Selon l’élu, l’attitude du producteur agricole a influencé sa sentence. « La sévérité des mots [que le juge] utilise a beaucoup à voir avec l’accumulation des [frasques] de M. Voghell, croit Robert Vyncke. Il a vu que c’est une personne qui veut se mettre au-dessus des lois. »

Le maire espère que ce chapitre sera rapidement chose du passé, puisque d’autres procédures entamées de part et d’autre restent à être débattues devant un juge. 

« Le juge est tellement clair. Il s’est assuré que son jugement soit difficile à contester en Cour d’appel, estime M. Vyncke. S’il [continue de s’acharner], c’est insultant pour les citoyens [qui paient pour les frais d’avocats de la Ville]. »

« C’est désolant »

Roger Voghell se trouvant présentement à l’extérieur du pays, c’est sa fille qui a réagi à la décision du juge Pierre-C. Gagnon. « Ça a été pénible », se rappelle Stéphanie Voghell, faisant allusion aux dix journées d’audience dédiées à la cause.

« C’est désolant, car on a plaidé, comme toujours, que tout ce qui a été fait sur la terre était une activité agricole, poursuit-elle. Ce qui ressort de ce jugement-là, c’est bien de valeur. Ça montre que pour la Cour et la municipalité, l’agriculture, ce n’est que semer. Il n’est jamais question d’enlever de la terre et de la préparer. »

La Gardangeoise estime qu’un manque de connaissances techniques est notamment en cause. « On a embauché des experts : des agronomes, des géomorphologues. Quels experts a consultés la municipalité ? Tout ce qu’elle a fait, c’est tenter de discréditer nos rapports, déplore-t-elle. Jamais, depuis 2015, la CPTAQ ou la municipalité n’a dépêché d’agronome chez nous. »

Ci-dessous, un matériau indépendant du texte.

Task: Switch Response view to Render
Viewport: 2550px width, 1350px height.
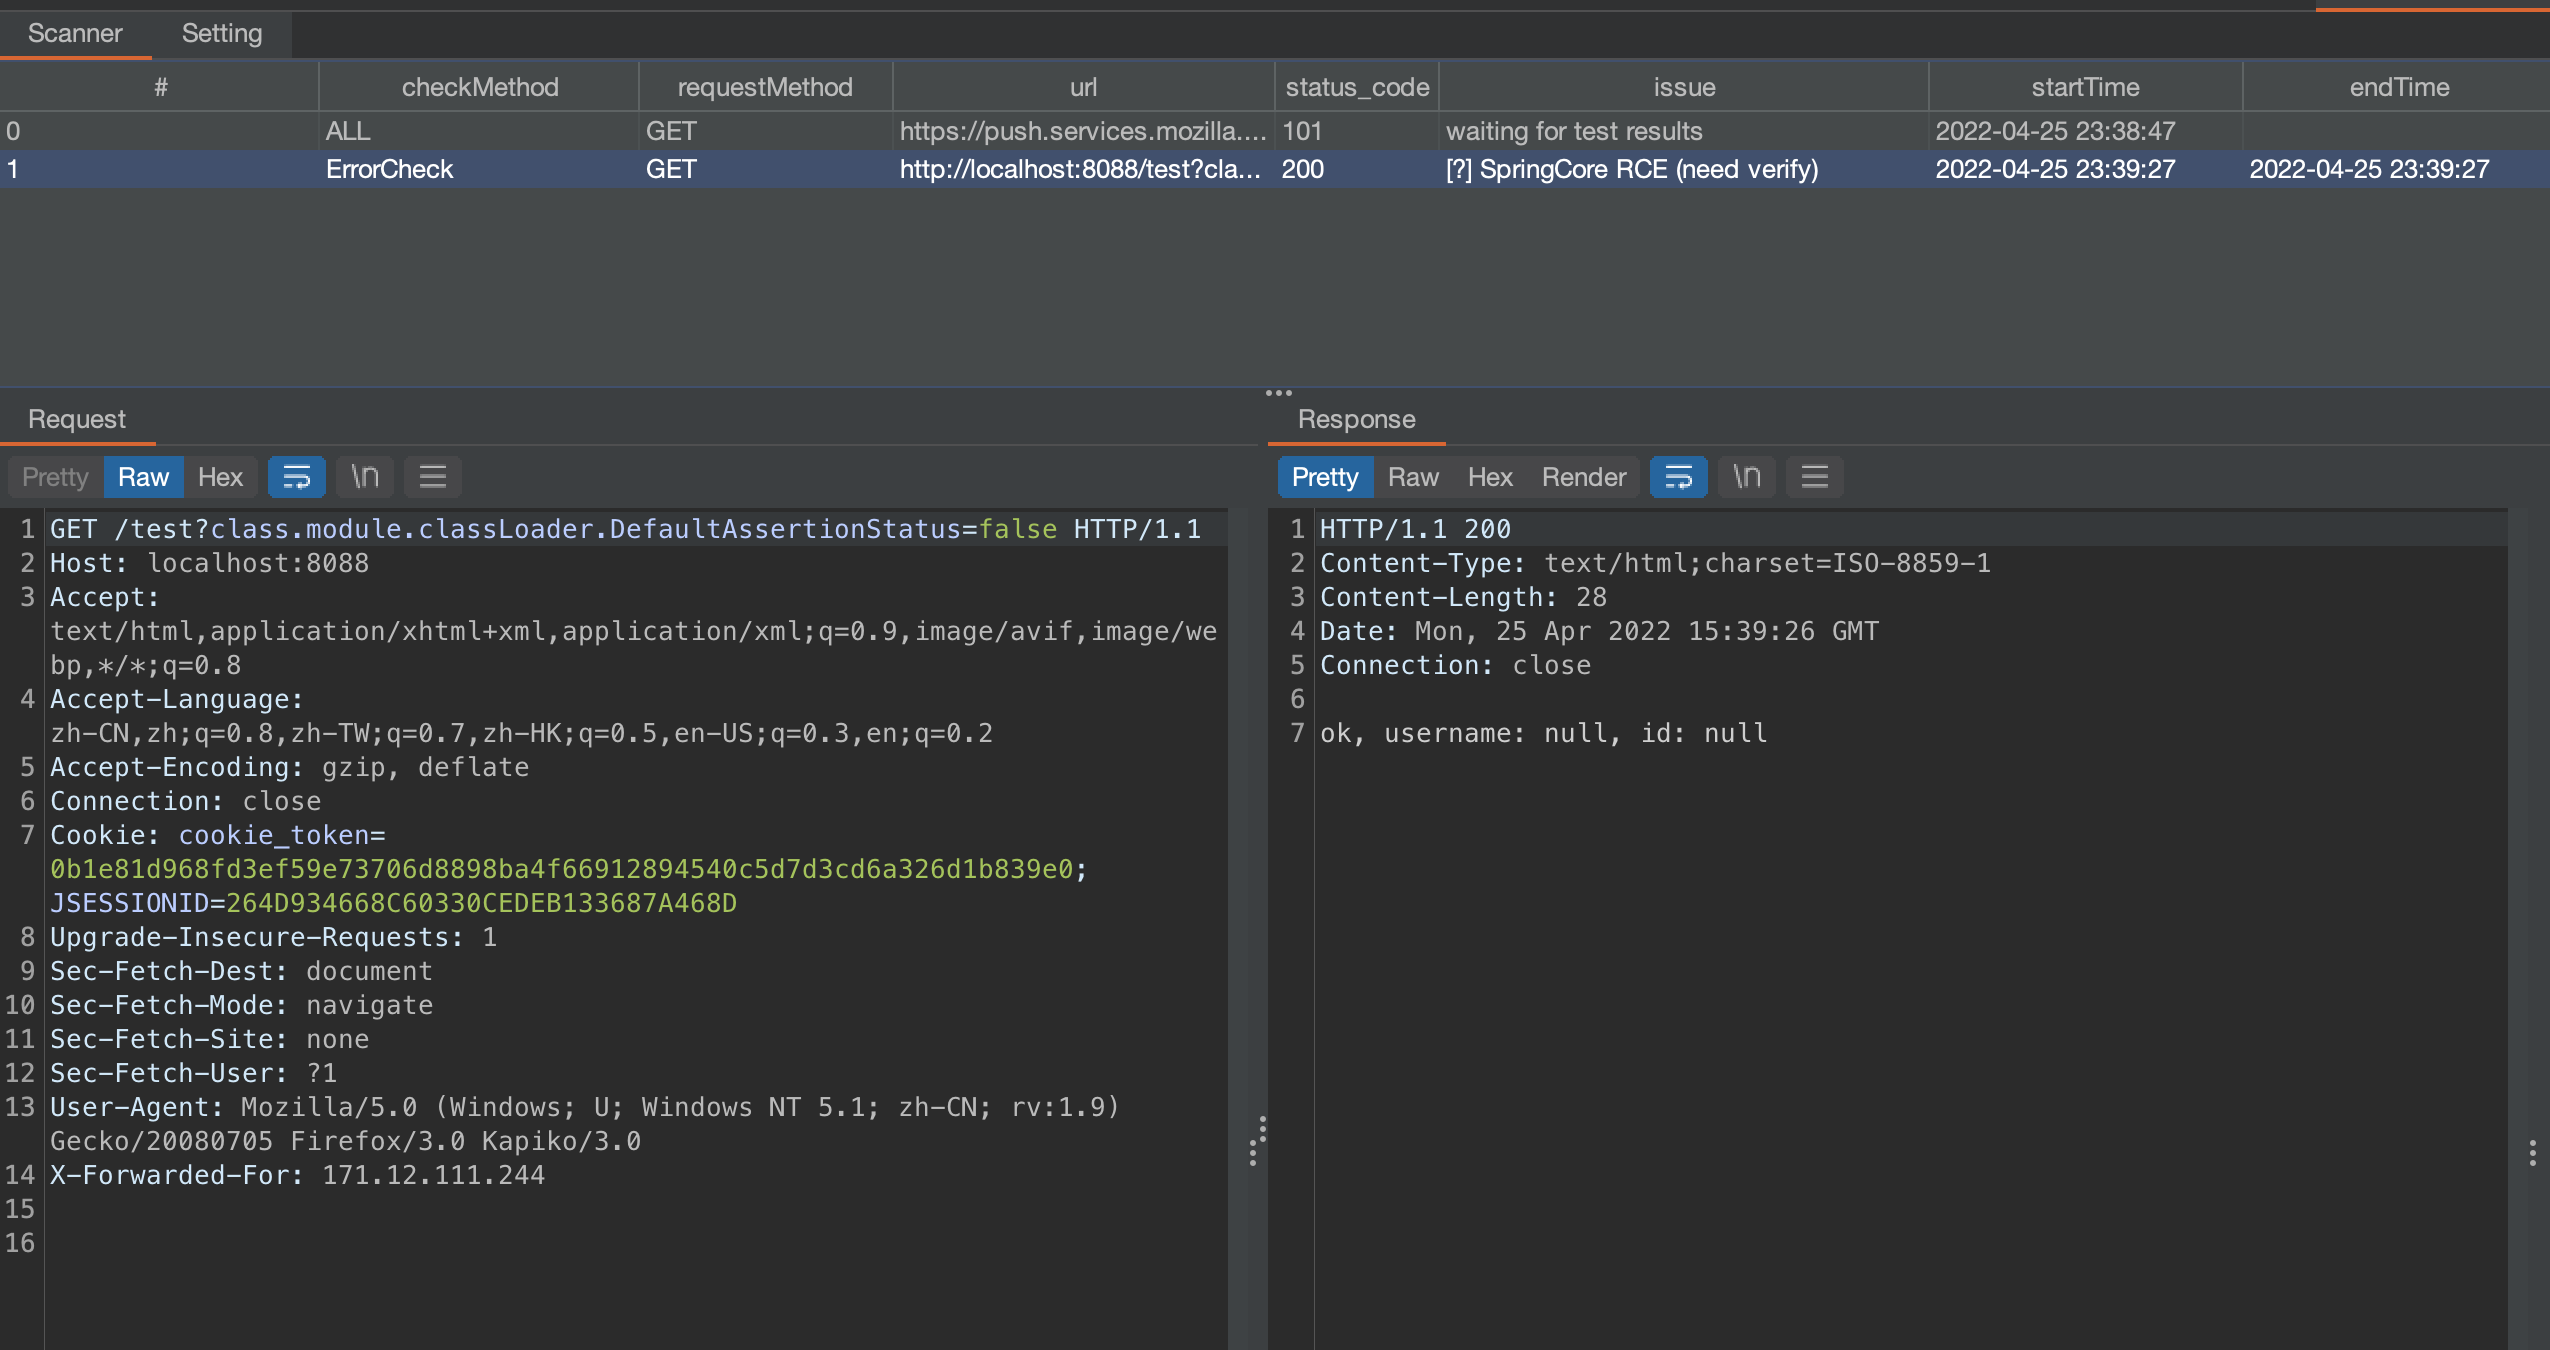Action: point(1583,477)
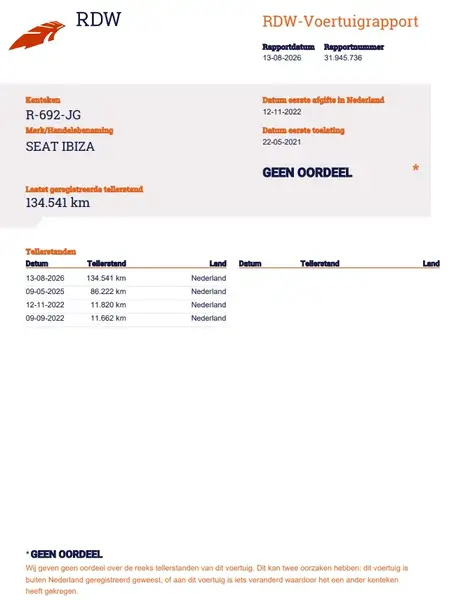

Mme Voghell affirme que son père a toujours fait preuve de bonne volonté et souhaite en finir avec cette affaire. Pour appuyer ses dires, elle rappelle que son père s’est conformé à l’ordonnance de la cour en janvier 2018 — même si cela a impliqué le sacrifice des récoltes de l’an dernier et de la saison à venir — et a fourni à La Voix de l’Est un document dans lequel le patriarche règle à l’amiable six dossiers litigieux avec la Commission de protection du territoire agricole du Québec (CPTAQ). 

Mme Voghell se désole des montants astronomiques investis de part et d’autre dans ce litige, d’autant plus que les amendes à payer ne retourneront pas dans les coffres de la municipalité. On apprend d’ailleurs dans le jugement que la municipalité avait investi, en date de décembre dernier, 450 000 $ en frais d’avocats dans cette affaire.

La fille de Roger Voghell indique que la possibilité d’en appeler de la sentence est présentement à l’étude. « On a déjà ciblé quelques motifs qui nous permettraient d’avoir gain de cause », affirme-t-elle.